FIG. 3 shows the relationship between the outer diameter wear amount and the number of cuts of the diamond wheel manufactured in the embodiment of the present invention.
It is a figure shown in comparison with the conventional diamond wheel.

 ──────────────────────────────────────────────────続 き Continuing from the front page (72) Inventor Atsushi Kakitsuji 2-7-1, Ayumino, Izumi-shi, Osaka Prefecture Inside the Osaka Prefectural Institute of Advanced Industrial Science and Technology (72) Daiki Miyamoto 2-7-1, Ayumino, Izumi-shi, Osaka No. 1 Inside Osaka Prefectural Institute of Advanced Industrial Science and Technology (72) Inventor Mizuho Nakata 2-80 Hohokucho, Sakai City, Osaka Prefecture Osaka Diamond Monument Industry Co., Ltd. (72) Masanori Hoshika 2, 80 Hohokucho, Sakai City, Osaka Prefecture Address: Diamond Diamond Industrial Co., Ltd. (72) Inventor: Yozo Ogura 2-80, Hokita-cho, Sakai City, Osaka Prefecture (72) Inventor: Toshio Fukunishi 2-80, Horikita-cho, Sakai, Osaka, Japan (72) Inventor Iihara sequentially 1-1-1 Kunyokita, Itami-shi, Hyogo Sumitomo Electric Industries, Ltd. Itami Works in the F-term (reference) 3C063 AA02 AB03 BA02 BB02 BB15 BC02 BC03 CC01 EE31 FF08 FF22

Claims (11)

[Claims] 1. A method for producing a metal carbide-coated superabrasive grain in which the surface of a superabrasive grain is coated with a metal carbide, wherein the temperature in the reaction chamber is increased to a predetermined temperature, and the atmosphere in the reaction chamber is depressurized. A first step of holding superabrasive grains in the reaction chamber; a second step of introducing a source gas containing at least a metal into the reaction chamber holding the superabrasive grains; and placing the source gas in the reaction chamber. 3rd holding for a predetermined time
And after the step of holding the source gas, a fourth step of evacuating the reaction chamber to a reduced pressure state, wherein the second, third, and fourth steps are repeated.

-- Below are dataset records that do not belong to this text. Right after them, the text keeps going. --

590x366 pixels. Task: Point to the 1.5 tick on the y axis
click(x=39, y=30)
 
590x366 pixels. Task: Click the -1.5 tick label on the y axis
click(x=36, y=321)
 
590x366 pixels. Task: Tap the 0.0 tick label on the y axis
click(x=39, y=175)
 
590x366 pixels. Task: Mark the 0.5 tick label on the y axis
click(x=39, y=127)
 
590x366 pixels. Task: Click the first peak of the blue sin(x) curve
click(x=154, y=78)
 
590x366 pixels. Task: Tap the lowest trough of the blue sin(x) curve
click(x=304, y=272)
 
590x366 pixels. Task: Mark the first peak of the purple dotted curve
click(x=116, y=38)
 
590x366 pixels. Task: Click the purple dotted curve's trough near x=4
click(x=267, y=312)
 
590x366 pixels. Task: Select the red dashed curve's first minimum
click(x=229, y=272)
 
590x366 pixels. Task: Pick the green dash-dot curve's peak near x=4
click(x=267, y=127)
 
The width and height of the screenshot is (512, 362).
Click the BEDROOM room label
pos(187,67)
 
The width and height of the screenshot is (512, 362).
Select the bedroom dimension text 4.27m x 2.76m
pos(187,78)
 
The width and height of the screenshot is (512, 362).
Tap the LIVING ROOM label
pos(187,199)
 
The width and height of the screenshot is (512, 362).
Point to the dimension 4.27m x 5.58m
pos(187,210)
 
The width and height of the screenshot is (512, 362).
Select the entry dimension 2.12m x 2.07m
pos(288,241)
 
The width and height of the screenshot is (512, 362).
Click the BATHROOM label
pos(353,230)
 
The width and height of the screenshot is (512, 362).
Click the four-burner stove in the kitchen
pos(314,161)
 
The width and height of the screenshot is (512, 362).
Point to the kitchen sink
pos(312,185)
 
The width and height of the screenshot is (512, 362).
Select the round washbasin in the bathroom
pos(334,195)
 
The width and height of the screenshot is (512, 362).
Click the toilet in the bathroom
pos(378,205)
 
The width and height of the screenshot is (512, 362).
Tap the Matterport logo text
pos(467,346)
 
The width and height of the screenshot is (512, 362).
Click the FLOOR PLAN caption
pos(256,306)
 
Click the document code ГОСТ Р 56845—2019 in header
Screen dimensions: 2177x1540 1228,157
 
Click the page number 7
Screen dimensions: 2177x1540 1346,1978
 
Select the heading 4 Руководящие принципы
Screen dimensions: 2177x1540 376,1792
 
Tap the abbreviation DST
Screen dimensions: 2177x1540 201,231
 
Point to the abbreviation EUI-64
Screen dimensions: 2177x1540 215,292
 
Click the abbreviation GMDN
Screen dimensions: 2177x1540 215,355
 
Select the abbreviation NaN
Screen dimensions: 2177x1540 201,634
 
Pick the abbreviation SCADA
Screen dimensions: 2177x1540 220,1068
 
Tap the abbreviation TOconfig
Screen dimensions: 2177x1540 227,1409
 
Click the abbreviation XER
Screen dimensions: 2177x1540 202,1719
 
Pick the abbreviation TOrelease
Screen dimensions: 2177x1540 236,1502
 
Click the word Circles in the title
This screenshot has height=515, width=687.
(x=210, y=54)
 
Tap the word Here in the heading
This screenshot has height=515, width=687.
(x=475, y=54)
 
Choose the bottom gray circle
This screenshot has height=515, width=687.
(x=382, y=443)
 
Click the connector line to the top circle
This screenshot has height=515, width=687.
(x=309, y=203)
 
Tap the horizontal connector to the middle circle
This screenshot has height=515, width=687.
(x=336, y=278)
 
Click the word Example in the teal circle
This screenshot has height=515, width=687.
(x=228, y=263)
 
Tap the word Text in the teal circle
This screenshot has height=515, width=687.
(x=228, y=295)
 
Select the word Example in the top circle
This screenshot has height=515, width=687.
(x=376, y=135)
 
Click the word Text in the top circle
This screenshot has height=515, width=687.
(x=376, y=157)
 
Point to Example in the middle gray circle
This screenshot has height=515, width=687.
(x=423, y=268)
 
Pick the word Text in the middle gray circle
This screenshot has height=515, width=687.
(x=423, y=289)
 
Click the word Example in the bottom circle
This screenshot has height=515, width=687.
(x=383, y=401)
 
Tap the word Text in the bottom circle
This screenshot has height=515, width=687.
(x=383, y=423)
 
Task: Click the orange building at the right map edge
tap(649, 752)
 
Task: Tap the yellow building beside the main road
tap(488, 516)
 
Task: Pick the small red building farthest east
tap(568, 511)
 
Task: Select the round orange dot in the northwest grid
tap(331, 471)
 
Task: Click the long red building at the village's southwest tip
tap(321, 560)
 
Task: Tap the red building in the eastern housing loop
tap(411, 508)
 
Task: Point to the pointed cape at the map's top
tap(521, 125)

A method for producing a metal carbide-coated superabrasive. 2. The method for producing a metal carbide-coated superabrasive according to claim 1, wherein the metal carbide is titanium carbide or silicon carbide. 3. The metal carbide is titanium carbide, and the source gas contains titanium tetrachloride and methane.
3. The method for producing a metal carbide-coated superabrasive according to item 1. 4. The metal carbide-coated super-abrasive according to claim 1, wherein the super-abrasive comprises diamond abrasive, cubic boron nitride abrasive, or a mixed abrasive thereof. A method for manufacturing abrasive grains. 5. The method according to claim 1, wherein:
14. A metal carbide-coated superabrasive produced by using the production method described in the above section. 6. A super-abrasive grain, and a titanium carbide film formed so as to cover the surface of the super-abrasive grain, wherein an average particle size of crystal grains of titanium carbide contained in the titanium carbide film is 10 nm. As described above, a metal carbide-coated superabrasive having a thickness of 30 nm or less. 7. The metal carbide-coated superabrasive according to claim 6, wherein the superabrasive includes diamond abrasive, cubic boron nitride abrasive, or a mixed abrasive thereof. 8. Any one of claims 1 to 4
A superabrasive tool comprising an abrasive layer containing a metal carbide-coated superabrasive produced by the production method described in the above section. 9. An abrasive layer comprising metal carbide-coated superabrasives, wherein the metal carbide-coated superabrasives are superabrasives, and a titanium carbide film formed so as to cover the surface of the superabrasives. A super-abrasive tool, wherein the average particle size of the crystal grains of titanium carbide contained in the titanium carbide film is 10 nm or more and 30 nm or less. 10. The superabrasive tool according to claim 9, wherein the superabrasive includes diamond abrasive, cubic boron nitride abrasive, or a mixed abrasive thereof. 11. The superabrasive tool according to claim 9, wherein the abrasive layer includes a binder for binding the metal carbide-coated superabrasive, and the binder includes an iron-based metal.